=== YOUR INSTRUCTIONS ===
Word for word, set down every line of the entries below from the line with "[Facebook] (11, 2165)" to the line with "About (630, 286)", including both, and no other line.

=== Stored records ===
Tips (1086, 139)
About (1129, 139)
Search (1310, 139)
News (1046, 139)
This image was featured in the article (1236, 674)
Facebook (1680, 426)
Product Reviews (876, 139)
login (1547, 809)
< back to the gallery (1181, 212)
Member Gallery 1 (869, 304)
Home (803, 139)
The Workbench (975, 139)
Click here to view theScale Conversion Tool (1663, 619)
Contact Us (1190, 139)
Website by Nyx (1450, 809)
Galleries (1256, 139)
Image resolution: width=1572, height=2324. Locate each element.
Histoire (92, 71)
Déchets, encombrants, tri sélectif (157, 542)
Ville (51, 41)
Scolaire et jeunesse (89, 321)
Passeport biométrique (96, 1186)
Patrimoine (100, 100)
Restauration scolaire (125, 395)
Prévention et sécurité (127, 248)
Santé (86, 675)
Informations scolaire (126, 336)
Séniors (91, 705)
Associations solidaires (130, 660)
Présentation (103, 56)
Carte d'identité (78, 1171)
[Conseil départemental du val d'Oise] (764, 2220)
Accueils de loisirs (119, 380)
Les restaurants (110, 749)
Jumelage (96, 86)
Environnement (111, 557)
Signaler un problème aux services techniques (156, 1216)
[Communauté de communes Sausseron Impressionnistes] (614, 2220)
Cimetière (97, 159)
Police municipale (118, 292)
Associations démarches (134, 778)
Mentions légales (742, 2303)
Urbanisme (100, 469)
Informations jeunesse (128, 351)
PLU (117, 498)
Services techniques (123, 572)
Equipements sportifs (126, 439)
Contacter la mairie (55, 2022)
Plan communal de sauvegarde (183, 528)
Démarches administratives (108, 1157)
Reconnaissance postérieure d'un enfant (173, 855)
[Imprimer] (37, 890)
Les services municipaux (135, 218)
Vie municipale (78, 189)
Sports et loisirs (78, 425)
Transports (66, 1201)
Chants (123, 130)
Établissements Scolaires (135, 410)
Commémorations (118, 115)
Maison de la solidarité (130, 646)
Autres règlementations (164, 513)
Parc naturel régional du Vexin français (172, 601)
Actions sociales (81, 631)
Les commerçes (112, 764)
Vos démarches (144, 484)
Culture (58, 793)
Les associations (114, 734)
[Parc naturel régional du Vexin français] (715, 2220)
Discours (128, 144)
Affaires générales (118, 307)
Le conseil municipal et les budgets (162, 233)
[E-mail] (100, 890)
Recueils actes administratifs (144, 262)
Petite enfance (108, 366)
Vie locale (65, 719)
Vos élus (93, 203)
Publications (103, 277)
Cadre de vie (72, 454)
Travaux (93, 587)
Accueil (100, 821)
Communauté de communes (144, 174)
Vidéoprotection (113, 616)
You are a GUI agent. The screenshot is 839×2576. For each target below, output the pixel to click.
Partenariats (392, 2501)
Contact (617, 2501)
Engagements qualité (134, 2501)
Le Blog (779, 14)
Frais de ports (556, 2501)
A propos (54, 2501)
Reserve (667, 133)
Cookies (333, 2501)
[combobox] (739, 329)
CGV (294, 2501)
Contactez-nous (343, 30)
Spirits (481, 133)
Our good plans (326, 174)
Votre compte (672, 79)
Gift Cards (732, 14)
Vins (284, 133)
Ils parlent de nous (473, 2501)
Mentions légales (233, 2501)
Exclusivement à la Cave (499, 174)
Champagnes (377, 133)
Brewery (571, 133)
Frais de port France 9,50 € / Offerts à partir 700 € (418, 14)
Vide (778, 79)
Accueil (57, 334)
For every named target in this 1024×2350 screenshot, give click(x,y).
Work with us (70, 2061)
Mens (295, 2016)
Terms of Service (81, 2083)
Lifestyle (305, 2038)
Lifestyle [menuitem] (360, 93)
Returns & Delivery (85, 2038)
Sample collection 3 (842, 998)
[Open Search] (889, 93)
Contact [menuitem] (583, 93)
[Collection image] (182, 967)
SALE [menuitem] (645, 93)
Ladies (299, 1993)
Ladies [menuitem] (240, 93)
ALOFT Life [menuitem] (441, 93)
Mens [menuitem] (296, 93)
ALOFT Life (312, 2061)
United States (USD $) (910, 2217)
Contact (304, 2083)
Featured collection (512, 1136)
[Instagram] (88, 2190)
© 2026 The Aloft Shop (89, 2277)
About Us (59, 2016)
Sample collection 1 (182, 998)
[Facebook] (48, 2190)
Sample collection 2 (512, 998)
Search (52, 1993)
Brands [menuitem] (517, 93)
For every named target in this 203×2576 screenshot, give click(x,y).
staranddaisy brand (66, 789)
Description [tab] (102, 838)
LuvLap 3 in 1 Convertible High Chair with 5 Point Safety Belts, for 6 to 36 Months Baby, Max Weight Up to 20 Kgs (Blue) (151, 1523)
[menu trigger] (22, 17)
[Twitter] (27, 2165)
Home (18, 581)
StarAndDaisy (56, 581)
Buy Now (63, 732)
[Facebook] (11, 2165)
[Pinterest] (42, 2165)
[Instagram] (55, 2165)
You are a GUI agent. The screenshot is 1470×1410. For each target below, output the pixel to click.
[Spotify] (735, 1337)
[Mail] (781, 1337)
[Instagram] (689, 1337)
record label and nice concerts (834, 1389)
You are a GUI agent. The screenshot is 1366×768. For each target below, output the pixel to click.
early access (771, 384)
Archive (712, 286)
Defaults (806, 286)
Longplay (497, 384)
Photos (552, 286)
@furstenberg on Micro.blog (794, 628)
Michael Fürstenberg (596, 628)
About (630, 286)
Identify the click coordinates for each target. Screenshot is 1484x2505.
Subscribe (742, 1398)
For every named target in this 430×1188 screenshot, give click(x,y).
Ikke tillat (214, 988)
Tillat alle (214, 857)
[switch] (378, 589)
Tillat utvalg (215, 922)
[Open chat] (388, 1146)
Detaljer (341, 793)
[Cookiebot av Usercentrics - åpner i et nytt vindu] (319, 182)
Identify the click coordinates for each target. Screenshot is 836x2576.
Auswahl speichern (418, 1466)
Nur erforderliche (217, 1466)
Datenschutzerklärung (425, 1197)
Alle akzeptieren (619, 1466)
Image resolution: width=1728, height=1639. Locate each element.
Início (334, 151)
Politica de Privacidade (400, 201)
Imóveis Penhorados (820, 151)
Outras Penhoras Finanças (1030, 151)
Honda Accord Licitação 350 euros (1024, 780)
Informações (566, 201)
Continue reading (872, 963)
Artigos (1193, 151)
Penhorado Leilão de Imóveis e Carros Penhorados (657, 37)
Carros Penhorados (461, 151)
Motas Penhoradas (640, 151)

=== REPLY TO THE TASK ===
[Facebook] (11, 2165)
[Pinterest] (42, 2165)
[Instagram] (55, 2165)
You are a GUI agent. The screenshot is 1470×1410. For each target below, output the pixel to click.
[Spotify] (735, 1337)
[Mail] (781, 1337)
[Instagram] (689, 1337)
record label and nice concerts (834, 1389)
You are a GUI agent. The screenshot is 1366×768. For each target below, output the pixel to click.
early access (771, 384)
Archive (712, 286)
Defaults (806, 286)
Longplay (497, 384)
Photos (552, 286)
@furstenberg on Micro.blog (794, 628)
Michael Fürstenberg (596, 628)
About (630, 286)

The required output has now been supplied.